- **Testo della pagina**
== == ==

Il ricatto ungherese e polacco sul bilancio europeo è un bluff
Istituzioni ed economia
L’Unione Europa è di nuovo sotto ricatto da parte dei sovranisti. Polonia e Ungheria hanno bloccato l’accordo sul bilancio Ue 2021-2027, mettendo a rischio il Recovery Fund.
Il motivo? Vogliono impedire che i fondi del Recovery Fund siano condizionati al rispetto dello stato di diritto, come invece prevede l’accordo raggiunto lo scorso 5 novembre dal Parlamento e dal Consiglio Europeo. Per evitare che questo accada, Ungheria e Polonia hanno imposto il loro veto sul bilancio europeo, la cui approvazione richiede l’unanimità ed è indispensabile per ottenere le coperture necessarie per finanziare il Next Generation EU.
L’Unione Europa si ritrova dunque ostaggio del veto sovranista di Orban e Morawiecki. E se non si troverà una soluzione giovedì durante la videoconferenza del Consiglio Europeo, oltre al fatto che si allungheranno i tempi del Recovery Fund, l’Ue andrà in esercizio provvisorio. Questo vuol dire che non potrà effettuare pagamenti se non per spese già contratte. Quello di Ungheria e Polonia potrebbe però essere solo un bluff per cercare di ottenere più risorse. Cerchiamo di capire come se ne potrebbe uscire.
Iniziamo con il dire che non conviene neanche all’Ungheria e alla Polonia forzare troppo la mano, perché entrambi sono tra i maggior beneficiari dei fondi europei, che verrebbero a mancare qualora ci fosse un esercizio provvisorio del bilancio. E Orban e Morawiecki hanno bisogno di queste risorse per mantenere il consenso elettorale.
Inoltre, l’Ungheria ha un debito pubblico in valuta estera quasi pari al prodotto interno lordo, e il cambio tra fiorino ungherese e euro è ai minimi. Questo significa che gli ungheresi perdono potere d’acquisto e diventa più costoso per il paese ripagare i propri debiti.

== == ==

(Record)

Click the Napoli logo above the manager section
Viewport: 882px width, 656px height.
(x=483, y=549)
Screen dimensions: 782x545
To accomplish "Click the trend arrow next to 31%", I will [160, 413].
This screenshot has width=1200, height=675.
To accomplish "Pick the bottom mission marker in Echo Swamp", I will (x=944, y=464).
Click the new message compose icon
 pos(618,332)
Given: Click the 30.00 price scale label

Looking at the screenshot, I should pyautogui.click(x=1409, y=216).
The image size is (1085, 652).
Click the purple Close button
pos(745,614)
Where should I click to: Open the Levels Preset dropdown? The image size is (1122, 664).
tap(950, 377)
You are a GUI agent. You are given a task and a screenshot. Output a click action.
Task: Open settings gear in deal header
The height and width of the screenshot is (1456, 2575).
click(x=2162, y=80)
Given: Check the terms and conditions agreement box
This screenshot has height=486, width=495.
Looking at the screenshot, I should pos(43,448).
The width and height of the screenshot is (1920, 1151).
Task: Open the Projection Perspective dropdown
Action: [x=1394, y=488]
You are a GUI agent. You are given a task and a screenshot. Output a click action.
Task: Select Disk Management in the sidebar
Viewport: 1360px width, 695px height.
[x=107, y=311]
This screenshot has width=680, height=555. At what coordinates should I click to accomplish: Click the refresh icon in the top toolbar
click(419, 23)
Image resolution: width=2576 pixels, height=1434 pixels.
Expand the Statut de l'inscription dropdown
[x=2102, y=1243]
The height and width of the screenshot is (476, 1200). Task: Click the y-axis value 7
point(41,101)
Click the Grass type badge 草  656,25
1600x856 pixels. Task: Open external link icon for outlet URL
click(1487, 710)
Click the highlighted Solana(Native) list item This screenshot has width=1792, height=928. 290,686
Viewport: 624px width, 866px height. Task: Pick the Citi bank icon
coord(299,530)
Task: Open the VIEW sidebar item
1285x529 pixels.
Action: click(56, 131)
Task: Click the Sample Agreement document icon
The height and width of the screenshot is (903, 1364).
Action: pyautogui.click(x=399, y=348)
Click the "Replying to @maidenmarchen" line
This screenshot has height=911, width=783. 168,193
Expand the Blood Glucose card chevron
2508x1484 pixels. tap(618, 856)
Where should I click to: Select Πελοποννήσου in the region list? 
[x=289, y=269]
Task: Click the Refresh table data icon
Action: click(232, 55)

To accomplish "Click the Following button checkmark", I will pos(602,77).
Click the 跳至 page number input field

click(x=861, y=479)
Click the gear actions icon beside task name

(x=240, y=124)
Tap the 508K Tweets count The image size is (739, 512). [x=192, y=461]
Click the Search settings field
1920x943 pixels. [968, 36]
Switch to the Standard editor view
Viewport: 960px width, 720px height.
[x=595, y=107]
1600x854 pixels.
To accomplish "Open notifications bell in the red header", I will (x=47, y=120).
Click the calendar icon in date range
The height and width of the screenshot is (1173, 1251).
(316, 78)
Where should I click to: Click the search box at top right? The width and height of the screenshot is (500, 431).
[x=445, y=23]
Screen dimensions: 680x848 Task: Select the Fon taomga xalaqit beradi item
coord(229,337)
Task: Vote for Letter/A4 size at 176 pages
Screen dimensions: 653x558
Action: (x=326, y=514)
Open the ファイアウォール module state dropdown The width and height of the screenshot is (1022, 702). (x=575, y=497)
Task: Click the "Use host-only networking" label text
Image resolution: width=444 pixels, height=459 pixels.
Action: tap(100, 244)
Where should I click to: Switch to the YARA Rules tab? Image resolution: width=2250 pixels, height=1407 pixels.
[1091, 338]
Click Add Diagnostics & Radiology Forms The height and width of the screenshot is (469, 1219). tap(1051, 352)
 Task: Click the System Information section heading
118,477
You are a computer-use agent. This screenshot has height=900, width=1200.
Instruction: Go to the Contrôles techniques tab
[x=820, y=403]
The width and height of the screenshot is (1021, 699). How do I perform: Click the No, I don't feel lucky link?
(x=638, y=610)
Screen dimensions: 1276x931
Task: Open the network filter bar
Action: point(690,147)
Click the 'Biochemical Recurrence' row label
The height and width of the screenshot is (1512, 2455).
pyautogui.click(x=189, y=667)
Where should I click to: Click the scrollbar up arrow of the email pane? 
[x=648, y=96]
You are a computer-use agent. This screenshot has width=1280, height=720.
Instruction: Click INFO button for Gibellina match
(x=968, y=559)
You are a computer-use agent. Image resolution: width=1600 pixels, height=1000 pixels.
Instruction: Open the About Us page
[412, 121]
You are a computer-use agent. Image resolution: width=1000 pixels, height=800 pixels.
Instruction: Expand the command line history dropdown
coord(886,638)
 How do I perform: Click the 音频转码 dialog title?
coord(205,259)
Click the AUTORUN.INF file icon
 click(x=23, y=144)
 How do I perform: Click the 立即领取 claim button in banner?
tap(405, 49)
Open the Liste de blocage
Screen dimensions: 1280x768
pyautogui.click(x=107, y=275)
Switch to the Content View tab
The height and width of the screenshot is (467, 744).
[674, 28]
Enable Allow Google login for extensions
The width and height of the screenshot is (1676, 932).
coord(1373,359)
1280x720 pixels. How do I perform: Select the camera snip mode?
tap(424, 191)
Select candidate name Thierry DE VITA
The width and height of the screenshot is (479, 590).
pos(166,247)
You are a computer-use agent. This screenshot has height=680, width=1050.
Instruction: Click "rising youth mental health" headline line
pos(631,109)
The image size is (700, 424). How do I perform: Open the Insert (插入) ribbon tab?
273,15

== == ==

- **Compiti da svolgere**
a - Riscrivi in forma più breve il paragrafo che inizia con "Iniziamo con il dire" nel testo sul veto di Ungheria e Polonia, conservandone i fatti principali.
b - Modifica i record dalla riga con "Task: Click the Sample" alla riga con "(x=240, y=124)", sostituendo "chevron" con "arrow", e riporta soltanto queste righe.

- **Risultati attesi**
a - A Ungheria e Polonia non conviene forzare troppo la mano. Sono infatti tra i maggiori beneficiari dei fondi europei, che verrebbero a mancare con un esercizio provvisorio del bilancio. Orban e Morawiecki hanno bisogno di queste risorse per mantenere il consenso elettorale.

b -
Task: Click the Sample Agreement document icon
The height and width of the screenshot is (903, 1364).
Action: pyautogui.click(x=399, y=348)
Click the "Replying to @maidenmarchen" line
This screenshot has height=911, width=783. 168,193
Expand the Blood Glucose card arrow
2508x1484 pixels. tap(618, 856)
Where should I click to: Select Πελοποννήσου in the region list? 
[x=289, y=269]
Task: Click the Refresh table data icon
Action: click(232, 55)

To accomplish "Click the Following button checkmark", I will pos(602,77).
Click the 跳至 page number input field

click(x=861, y=479)
Click the gear actions icon beside task name

(x=240, y=124)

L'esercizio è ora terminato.